Saturday, May 9, 2015
Gardening and me
It has turned out to be impossible for a man with my brownish-gray-green thumb to grow a proper garden in my yard. The skies of summer are soon heavily sketched over with a sprawling foliage of an oddly unbalanced oak tree and a towering pine tree that has waxed fat off of our sewage line. Every couple of years we have a sewer man come grind out our sewer pipe, driving a massive whirring blade through gluttonous pine tree roots. The pine tree is unphased by this, and it is now over 400 feet tall. At this point, gardening-wise, I mostly grow fruiting things that thrive yet bear no fruit (no raspberries, no grapes, and no apples). Most of our hostas do well and our creeping charlie is blossoming in purple even as I write this.

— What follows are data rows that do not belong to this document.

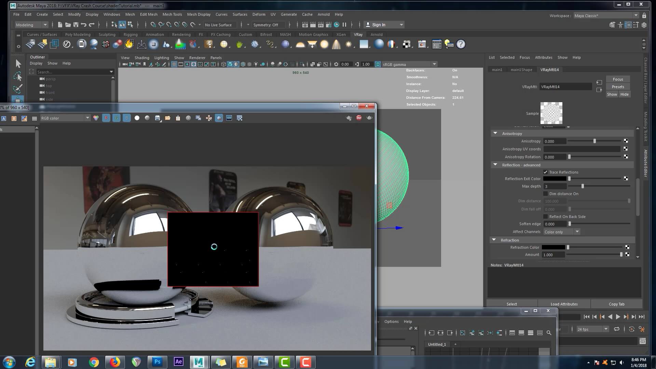The height and width of the screenshot is (369, 656).
Task: Switch to the main1Shape tab
Action: [521, 70]
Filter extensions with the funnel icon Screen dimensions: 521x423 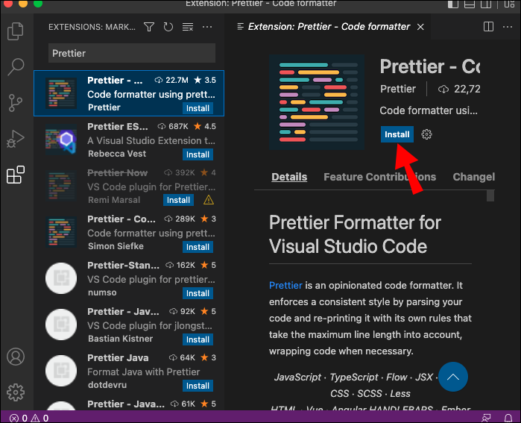pos(149,27)
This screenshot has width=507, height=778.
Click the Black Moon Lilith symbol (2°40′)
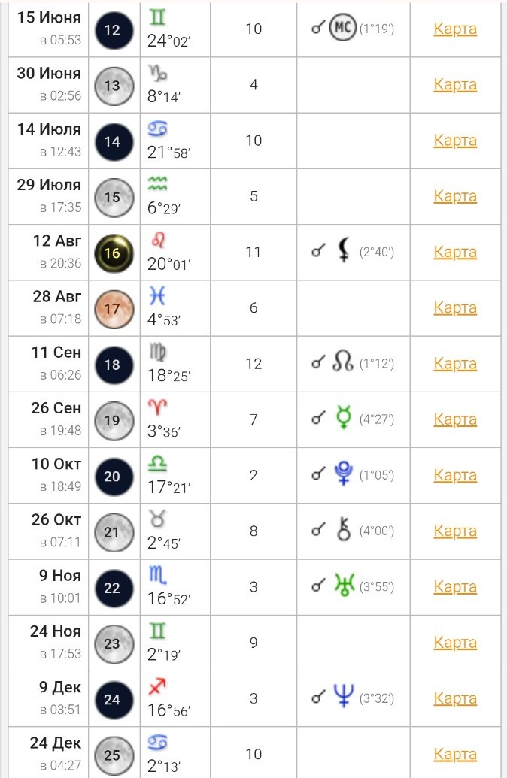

But a few blocks over from the house of my wife and I is the second oldest victory garden in the nation. We learned this fact at our orientation, an orientation we attended because we have obtained a plot there. The oldest Victory Garden in the nation is somewhere on the east coast. Our orientation host cast aspersions on this garden in the east, though I can't remember what those aspersions were. The upshot was that while our Victory/Community Garden isn't technically the oldest in the nation, by any of the really important standards it pretty much is.
We have already put a good deal of preparatory work into our sunny patch of land in this historic garden. And as composts and weedings and early seeds make their way into our plot I am finding much of my characteristic emotional relationship to the world expressed in my feelings of hope, anticipation, and despair surrounding the prospects of this garden.
I am fully convinced that our garden plot is going to provide so many glorious, sweet, and strangely wonderful heirloom tomatoes, peas, herbs, melons, onions, raspberries, and greens of all kinds that I will hardly know what to do with them all.
And I am equally sure that no seed will sprout, nothing will grow, and everything that does grow will wither and blacken on the eve of bearing fruit.
All my prodigious life experience tells me that something in between these two will happen.
But what is that to my feelings, which, while utterly blind as prophets, are nevertheless free of all time and faultless.
Inherent contradiction be damned, you will watch those feelings all come true, right here, should you dare to stay for the summer.